Grace directs the Han Group at Brandeis. This lab, whose scientific inquiry focuses on light-matter interaction in various material systems that range from photo-switching molecules to inorganic 2D crystals.  Her team seeks to develop optically-controlled molecular switches for energy conversation and storage and optoelectronic applications.

Grace’s research has resulted in a project, “Optically-Controlled Functional Heat Storage Materials,” which was featured in Chemical and Engineering News upon being granted Brandeis SPROUT Awards in 2019 and again in 2020.  In this work, the Han Group developed materials that recycle waste heat from a running engine and warm up frozen oil upon triggering to facilitate car startups in northern climes.  The Han Group is currently developing the initial prototype for the device containing the functional energy material.

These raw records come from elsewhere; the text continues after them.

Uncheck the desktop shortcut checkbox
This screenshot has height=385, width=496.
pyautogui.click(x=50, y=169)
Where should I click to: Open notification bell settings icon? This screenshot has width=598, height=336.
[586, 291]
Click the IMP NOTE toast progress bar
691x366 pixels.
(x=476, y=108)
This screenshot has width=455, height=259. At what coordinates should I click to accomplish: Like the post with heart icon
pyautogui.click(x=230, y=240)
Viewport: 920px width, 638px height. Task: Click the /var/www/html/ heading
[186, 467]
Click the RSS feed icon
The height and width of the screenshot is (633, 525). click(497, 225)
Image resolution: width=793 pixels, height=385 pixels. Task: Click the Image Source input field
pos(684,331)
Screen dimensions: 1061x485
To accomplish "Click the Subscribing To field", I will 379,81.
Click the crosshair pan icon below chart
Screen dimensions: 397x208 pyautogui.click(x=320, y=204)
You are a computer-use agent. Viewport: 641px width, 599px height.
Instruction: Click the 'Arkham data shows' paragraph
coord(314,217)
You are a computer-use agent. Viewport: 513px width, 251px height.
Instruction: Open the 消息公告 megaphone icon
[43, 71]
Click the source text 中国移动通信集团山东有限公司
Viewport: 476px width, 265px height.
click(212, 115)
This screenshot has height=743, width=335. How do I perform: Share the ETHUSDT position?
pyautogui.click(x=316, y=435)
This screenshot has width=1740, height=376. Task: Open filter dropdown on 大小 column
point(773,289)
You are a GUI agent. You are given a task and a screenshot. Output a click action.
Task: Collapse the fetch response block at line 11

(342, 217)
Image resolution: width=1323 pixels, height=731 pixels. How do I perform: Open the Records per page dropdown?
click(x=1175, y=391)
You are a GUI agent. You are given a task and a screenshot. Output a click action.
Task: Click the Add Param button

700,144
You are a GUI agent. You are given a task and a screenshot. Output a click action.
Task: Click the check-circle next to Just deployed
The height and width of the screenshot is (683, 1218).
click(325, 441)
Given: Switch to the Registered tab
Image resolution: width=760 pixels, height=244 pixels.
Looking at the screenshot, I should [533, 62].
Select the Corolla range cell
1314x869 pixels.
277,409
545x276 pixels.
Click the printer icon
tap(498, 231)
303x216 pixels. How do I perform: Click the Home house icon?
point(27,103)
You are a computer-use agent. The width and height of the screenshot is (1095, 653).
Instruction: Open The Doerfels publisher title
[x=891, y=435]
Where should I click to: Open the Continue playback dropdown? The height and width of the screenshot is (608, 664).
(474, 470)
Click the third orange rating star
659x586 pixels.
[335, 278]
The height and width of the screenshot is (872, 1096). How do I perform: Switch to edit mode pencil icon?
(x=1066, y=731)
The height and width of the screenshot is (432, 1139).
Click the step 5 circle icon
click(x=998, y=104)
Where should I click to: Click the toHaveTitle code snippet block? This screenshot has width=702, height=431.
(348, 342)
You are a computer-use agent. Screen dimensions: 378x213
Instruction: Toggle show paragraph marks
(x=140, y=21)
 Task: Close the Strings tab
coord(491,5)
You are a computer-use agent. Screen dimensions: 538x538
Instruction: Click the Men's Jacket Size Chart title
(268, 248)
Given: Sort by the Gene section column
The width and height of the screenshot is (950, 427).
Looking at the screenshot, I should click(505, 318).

At Brandeis, Grace teaches “Inorganic Chemistry,” “Polymer and Inorganic Materials Chemistry,” and “Chemistry Colloquium.”  She is co-chair of the Graduate Student Admissions Committee and of the Departmental Colloquium Committee and is also a member of the Graduate Studies Committee. Grace has most recently co-authored articles for the Journal of the American Chemical Society, Chemistry of Materials, and ACS Nano.

The Landsman Chair was established in 2015 through a gift from Dr. Emanuel Landsman. The Landsman Chair reflects his deep commitment to nurturing rising young scientists.

Longtime supporters of the University, Manny and his wife, Sheila Landsman, also gifted the funds used to build the Landsman Research Facility. This is the structure that houses an 800 MHz magnetic resonance spectrometer. The 15,000-pound superconducting magnet is used by scientists to search for solutions to neurodegenerative diseases and cancer.  Dr. Landsman co-founded the American Power Conversion Corporation, served on the Brandeis University Science Advisory Council for many years, and was named a Brandeis Fellow in 2008.  The Landsmans’ grandson, Wiley Krishnaswamy, is a member of the Class of 2020.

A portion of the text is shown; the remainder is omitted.